:: REQUEST ::
Duplicate the rows starting at the line containing "Task: Click the green" and ending at the line containing "Action: pyautogui.click(x=326, y=109)", leaving the pictures out of your answer.

----- RECORDS -----

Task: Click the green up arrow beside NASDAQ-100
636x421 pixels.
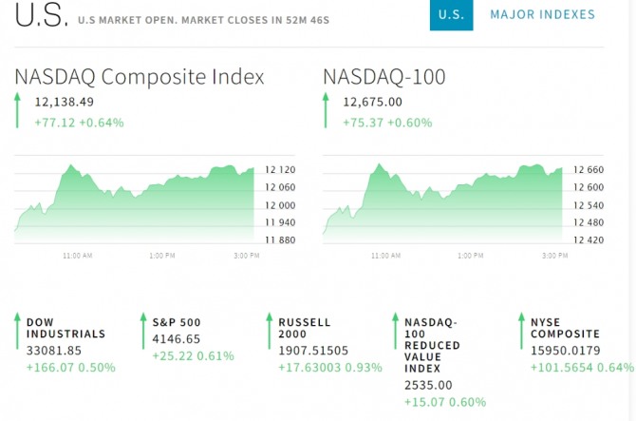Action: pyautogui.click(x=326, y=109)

-----
----- RECORDS -----

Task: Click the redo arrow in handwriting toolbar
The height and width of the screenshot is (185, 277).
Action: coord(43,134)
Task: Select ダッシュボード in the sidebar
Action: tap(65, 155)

-----
----- RECORDS -----

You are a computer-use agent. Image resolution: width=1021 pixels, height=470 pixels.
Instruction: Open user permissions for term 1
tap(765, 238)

-----

:: RESPONSE ::
Task: Click the green up arrow beside NASDAQ-100
636x421 pixels.
Action: pyautogui.click(x=326, y=109)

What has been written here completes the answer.